First, we determined that longitudinally split line (all longitudinal directions of the Fig. 1 in addition to vertical line below Assignment of form Line), because the separation between every column data is separated by blank parts, we are according to the quantity of longitudinal black color dots of table area It is no identical with the quantity of horizontal line to judge at this whether to be longitudinally split line.Then, we judge horizontal partition line (Fig. 1 data Domain x wire).In data field, the segregated portion between each row of data is also blank parts, due to point between each row of data Every being blank parts entirely, whether we are identical with form length come location data domain according to the number of continuous white pixel point Laterally separated line.Finally, the gauge outfit across multiple row is identified for we, and the similar method for determining form line, we are in gauge outfit domain The middle position for determining continuous black color dots, the position is the cut-off rule in gauge outfit domain, afterwards, according to the separator bar and center line black The quantity of point determines the cut-off rule (vertical line below Figure 1A ssignment) of longitudinal direction.
By above step, by the positioning to horizontal partition line and longitudinal subdivision line, with reference to ocr technologies, we are just The complete structure and content for having extracted form.Finally, above the single line of three line tables, we close according to Table Key word extracts the Caption parts of form.
The form screening of two, information containing QTL
Multiple forms are included in one scientific literature, program needs the selected form for including QTL information.It can explicitly indicate that The relevant field of table content and QTL information:Molecular labeling and character.But according to literature content statistical result, trait information Sometimes do not exist directly as a row of form, in fact it could happen that in table name or table note.But Molecular Marker Information is generally all It can preserve in the table, if so occurring Molecular Marker Information in form, we are just using the form as candidate's QTL forms.
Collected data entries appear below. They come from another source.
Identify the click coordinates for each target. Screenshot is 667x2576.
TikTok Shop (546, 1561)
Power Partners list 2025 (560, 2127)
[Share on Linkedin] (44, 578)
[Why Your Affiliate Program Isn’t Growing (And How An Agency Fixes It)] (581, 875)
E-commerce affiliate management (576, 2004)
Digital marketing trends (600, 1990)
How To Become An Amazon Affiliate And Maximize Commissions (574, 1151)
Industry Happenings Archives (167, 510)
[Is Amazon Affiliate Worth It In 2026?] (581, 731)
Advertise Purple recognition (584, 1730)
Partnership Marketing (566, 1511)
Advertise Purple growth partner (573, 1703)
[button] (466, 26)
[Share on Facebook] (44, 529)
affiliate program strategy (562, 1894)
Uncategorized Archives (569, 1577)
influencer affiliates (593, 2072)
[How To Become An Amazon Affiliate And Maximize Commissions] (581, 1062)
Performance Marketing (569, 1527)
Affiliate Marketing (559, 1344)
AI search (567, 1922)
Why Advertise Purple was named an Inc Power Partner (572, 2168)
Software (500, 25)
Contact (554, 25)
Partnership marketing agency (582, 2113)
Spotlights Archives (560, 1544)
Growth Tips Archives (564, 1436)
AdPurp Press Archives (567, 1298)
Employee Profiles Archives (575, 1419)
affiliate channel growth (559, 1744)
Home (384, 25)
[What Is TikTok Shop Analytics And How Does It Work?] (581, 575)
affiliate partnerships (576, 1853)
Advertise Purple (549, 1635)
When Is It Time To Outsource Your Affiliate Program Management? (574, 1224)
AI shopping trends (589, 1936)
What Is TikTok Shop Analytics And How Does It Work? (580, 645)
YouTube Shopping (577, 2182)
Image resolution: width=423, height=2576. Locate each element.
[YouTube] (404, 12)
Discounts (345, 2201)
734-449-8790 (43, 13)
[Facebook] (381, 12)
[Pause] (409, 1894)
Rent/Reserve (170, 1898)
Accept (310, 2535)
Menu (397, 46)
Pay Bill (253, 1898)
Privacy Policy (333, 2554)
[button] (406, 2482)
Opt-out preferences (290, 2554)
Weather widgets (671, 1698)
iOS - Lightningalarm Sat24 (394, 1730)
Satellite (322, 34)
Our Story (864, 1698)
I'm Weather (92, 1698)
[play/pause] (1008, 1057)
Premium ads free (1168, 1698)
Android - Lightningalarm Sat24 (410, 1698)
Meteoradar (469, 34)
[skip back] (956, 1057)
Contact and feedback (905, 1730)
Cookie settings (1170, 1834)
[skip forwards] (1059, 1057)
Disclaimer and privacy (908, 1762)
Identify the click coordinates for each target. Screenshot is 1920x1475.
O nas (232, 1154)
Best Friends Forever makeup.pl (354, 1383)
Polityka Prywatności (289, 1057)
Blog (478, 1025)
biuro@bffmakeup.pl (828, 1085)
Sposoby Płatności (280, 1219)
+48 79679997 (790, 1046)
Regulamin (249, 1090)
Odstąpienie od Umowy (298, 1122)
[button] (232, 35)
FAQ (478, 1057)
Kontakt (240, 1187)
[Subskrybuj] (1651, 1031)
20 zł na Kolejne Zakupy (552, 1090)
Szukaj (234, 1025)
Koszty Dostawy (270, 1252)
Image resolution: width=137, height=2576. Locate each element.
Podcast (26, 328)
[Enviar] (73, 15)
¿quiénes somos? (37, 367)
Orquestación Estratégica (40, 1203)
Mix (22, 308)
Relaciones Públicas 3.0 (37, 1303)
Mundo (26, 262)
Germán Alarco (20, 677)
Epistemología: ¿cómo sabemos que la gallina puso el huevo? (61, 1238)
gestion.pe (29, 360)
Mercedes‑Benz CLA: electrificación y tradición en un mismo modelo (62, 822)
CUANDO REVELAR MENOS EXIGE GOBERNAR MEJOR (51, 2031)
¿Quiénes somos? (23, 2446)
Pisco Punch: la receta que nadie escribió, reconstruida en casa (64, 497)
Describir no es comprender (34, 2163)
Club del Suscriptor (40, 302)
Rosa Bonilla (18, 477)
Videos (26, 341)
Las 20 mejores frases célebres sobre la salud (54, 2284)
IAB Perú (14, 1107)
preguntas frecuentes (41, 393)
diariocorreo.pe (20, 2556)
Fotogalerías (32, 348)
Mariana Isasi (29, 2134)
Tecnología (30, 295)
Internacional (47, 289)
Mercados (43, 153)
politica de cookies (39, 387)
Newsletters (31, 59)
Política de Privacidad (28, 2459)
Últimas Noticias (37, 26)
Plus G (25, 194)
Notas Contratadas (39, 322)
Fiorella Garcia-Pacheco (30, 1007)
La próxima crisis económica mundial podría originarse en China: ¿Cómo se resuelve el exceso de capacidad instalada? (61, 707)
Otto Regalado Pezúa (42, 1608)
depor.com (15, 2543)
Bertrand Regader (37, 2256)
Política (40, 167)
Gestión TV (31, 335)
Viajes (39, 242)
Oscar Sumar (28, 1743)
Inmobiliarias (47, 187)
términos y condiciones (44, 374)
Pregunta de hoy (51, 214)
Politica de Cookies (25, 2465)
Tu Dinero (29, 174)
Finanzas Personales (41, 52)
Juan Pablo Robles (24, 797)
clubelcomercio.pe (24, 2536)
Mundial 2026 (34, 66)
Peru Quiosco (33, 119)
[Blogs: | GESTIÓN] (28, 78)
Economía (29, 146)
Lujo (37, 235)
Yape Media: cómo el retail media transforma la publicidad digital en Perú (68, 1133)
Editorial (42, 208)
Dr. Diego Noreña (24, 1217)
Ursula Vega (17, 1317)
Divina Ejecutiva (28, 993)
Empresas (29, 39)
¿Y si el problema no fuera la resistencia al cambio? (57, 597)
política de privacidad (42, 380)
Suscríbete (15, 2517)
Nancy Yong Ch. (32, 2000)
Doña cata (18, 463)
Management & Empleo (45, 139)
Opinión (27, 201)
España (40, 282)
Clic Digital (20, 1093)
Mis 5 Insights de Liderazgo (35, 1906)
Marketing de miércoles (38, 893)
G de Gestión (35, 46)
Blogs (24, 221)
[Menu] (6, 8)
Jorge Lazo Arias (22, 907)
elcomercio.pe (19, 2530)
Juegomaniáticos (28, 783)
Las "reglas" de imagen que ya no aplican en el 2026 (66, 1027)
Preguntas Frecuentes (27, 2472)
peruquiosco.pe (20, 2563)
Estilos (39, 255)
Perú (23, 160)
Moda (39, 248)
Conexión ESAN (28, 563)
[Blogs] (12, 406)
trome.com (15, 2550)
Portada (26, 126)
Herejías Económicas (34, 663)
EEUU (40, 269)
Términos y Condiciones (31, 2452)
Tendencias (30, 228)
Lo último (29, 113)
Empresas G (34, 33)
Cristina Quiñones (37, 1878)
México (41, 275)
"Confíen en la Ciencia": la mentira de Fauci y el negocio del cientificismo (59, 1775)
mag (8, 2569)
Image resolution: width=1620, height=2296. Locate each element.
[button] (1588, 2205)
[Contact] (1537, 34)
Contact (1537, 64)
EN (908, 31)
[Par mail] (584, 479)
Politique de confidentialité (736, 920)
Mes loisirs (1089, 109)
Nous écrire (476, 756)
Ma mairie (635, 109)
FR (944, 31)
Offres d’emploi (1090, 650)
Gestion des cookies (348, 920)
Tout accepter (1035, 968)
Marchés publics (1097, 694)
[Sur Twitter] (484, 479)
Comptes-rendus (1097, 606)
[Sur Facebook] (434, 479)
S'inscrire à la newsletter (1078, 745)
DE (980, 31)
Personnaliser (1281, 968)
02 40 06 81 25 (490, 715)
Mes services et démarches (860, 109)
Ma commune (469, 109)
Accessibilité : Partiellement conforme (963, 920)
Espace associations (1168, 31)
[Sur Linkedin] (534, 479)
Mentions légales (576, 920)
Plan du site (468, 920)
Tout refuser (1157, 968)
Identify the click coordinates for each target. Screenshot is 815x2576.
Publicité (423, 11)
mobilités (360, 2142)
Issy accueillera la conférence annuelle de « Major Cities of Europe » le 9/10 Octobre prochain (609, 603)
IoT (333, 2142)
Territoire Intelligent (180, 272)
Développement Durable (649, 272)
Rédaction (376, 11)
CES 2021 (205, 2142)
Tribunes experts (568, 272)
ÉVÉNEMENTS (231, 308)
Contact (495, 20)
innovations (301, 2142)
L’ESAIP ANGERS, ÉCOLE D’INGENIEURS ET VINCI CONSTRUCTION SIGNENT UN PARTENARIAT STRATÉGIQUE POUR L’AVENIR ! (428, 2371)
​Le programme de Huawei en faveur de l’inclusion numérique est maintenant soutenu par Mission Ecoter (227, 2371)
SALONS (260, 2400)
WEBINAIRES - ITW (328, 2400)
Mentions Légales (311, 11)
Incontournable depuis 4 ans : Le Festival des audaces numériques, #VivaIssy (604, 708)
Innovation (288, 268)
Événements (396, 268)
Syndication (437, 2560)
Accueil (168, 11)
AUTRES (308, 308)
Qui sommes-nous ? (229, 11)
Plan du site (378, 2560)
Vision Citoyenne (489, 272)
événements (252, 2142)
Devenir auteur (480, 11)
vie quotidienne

Three, extract information from the form of screening
Form in document is divided into two kinds.One kind is criteria table, i.e., gauge outfit form the first row, not across multirow Or the cell of multiple row.Another kind is complicated form, i.e., gauge outfit crosses over multirow, the cell across multirow or multiple row be present. It is simple to handle criteria table method, directly extracts gauge outfit field contents, then compares content and predefined Database field Determine the content type of respective column.For complicated form, then need further to handle, be converted into simple list.I Summarize five transformation rules, special disposal multirow gauge outfit and loss of learning situation.This five transformation rules can correctly be located The QTL forms of reason 94%.
Rule one, if the cell in form more than 60% is sky, abandon the form.
Rule two, determine that the basic standard comprising QTL information is that Molecular Marker Information is included in form in form.Decision table The method comprising Molecular Marker Information is to extract preceding four row of form in lattice, using in regular expression fuzzy matching cell Content, judge whether comprising vocabulary such as marker, interval and loci.
Rule three, multiple molecular labelings are correspond to for a phenotype, linkage group or the other information occurred in form Situation (1:N), we determine form line number using molecular labeling as benchmark.As shown in Fig. 2 phenotype " No.ofpods in form The corresponding multiple molecular labelings of perplant ", it can judge that the phenotype has multiple blank cells under one's name during program scanning form, then To content in sub- flag column, if left and right, cell meets rule three if having content, will be automatically in the result with the table for detection Type name is plugged a gap cell.
Rule four, multirow other information is corresponded to for one group of molecular labeling, phenotype or the linkage group information occurred in form Situation, we fill the continuous blank cell under it with information such as molecular labeling, phenotype or linkage groups.
Rule five, in the case of phenotype or parental information is not included in form, we utilize the grammer based on dependency tree Analyzer extracts these information supplements into result from form caption.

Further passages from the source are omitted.